EXERCISE DESCRIPTION: An exact copy of every record is required.

RECORDS SUPPLIED:

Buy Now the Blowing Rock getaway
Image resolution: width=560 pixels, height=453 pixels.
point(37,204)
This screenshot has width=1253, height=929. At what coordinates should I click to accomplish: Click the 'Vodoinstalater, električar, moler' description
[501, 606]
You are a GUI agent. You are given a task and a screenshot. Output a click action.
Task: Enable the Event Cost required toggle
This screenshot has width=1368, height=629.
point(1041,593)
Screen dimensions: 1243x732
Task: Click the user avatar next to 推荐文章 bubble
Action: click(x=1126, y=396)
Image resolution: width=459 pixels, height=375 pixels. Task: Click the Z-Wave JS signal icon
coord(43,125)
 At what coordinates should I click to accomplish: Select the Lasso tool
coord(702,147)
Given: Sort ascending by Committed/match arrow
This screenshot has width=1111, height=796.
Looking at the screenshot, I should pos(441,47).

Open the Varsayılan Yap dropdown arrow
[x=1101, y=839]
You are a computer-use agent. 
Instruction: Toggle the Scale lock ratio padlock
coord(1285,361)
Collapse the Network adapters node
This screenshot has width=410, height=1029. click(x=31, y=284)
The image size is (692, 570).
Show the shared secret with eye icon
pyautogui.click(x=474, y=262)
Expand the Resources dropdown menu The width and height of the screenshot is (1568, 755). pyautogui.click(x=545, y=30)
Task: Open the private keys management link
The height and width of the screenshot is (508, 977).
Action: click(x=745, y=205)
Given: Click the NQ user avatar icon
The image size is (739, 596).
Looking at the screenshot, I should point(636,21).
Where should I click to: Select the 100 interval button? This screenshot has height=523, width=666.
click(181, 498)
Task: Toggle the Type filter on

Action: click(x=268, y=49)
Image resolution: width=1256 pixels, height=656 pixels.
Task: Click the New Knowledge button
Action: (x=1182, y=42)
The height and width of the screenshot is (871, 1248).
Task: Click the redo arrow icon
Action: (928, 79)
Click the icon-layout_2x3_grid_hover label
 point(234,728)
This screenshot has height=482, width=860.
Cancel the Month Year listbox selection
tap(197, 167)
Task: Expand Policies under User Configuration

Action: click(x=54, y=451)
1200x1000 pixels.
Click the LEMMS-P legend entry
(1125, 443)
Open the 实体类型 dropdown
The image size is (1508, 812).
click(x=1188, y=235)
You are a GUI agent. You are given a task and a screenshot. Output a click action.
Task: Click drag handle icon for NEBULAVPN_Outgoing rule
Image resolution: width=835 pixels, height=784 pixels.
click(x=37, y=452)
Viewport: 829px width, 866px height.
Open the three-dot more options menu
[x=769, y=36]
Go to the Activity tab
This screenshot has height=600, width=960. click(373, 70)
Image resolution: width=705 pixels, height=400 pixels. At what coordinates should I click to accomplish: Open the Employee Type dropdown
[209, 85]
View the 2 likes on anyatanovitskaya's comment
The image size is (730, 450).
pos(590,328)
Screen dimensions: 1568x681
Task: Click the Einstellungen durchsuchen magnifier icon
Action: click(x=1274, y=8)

RESPONSE:
Buy Now the Blowing Rock getaway
Image resolution: width=560 pixels, height=453 pixels.
point(37,204)
This screenshot has width=1253, height=929. At what coordinates should I click to accomplish: Click the 'Vodoinstalater, električar, moler' description
[501, 606]
You are a GUI agent. You are given a task and a screenshot. Output a click action.
Task: Enable the Event Cost required toggle
This screenshot has width=1368, height=629.
point(1041,593)
Screen dimensions: 1243x732
Task: Click the user avatar next to 推荐文章 bubble
Action: click(x=1126, y=396)
Image resolution: width=459 pixels, height=375 pixels. Task: Click the Z-Wave JS signal icon
coord(43,125)
 At what coordinates should I click to accomplish: Select the Lasso tool
coord(702,147)
Given: Sort ascending by Committed/match arrow
This screenshot has width=1111, height=796.
Looking at the screenshot, I should pos(441,47).

Open the Varsayılan Yap dropdown arrow
[x=1101, y=839]
You are a computer-use agent. 
Instruction: Toggle the Scale lock ratio padlock
coord(1285,361)
Collapse the Network adapters node
This screenshot has width=410, height=1029. click(x=31, y=284)
The image size is (692, 570).
Show the shared secret with eye icon
pyautogui.click(x=474, y=262)
Expand the Resources dropdown menu The width and height of the screenshot is (1568, 755). pyautogui.click(x=545, y=30)
Task: Open the private keys management link
The height and width of the screenshot is (508, 977).
Action: click(x=745, y=205)
Given: Click the NQ user avatar icon
The image size is (739, 596).
Looking at the screenshot, I should point(636,21).
Where should I click to: Select the 100 interval button? This screenshot has height=523, width=666.
click(181, 498)
Task: Toggle the Type filter on

Action: click(x=268, y=49)
Image resolution: width=1256 pixels, height=656 pixels.
Task: Click the New Knowledge button
Action: (x=1182, y=42)
The height and width of the screenshot is (871, 1248).
Task: Click the redo arrow icon
Action: (928, 79)
Click the icon-layout_2x3_grid_hover label
 point(234,728)
This screenshot has height=482, width=860.
Cancel the Month Year listbox selection
tap(197, 167)
Task: Expand Policies under User Configuration

Action: click(x=54, y=451)
1200x1000 pixels.
Click the LEMMS-P legend entry
(1125, 443)
Open the 实体类型 dropdown
The image size is (1508, 812).
click(x=1188, y=235)
You are a GUI agent. You are given a task and a screenshot. Output a click action.
Task: Click drag handle icon for NEBULAVPN_Outgoing rule
Image resolution: width=835 pixels, height=784 pixels.
click(x=37, y=452)
Viewport: 829px width, 866px height.
Open the three-dot more options menu
[x=769, y=36]
Go to the Activity tab
This screenshot has height=600, width=960. click(373, 70)
Image resolution: width=705 pixels, height=400 pixels. At what coordinates should I click to accomplish: Open the Employee Type dropdown
[209, 85]
View the 2 likes on anyatanovitskaya's comment
The image size is (730, 450).
pos(590,328)
Screen dimensions: 1568x681
Task: Click the Einstellungen durchsuchen magnifier icon
Action: click(x=1274, y=8)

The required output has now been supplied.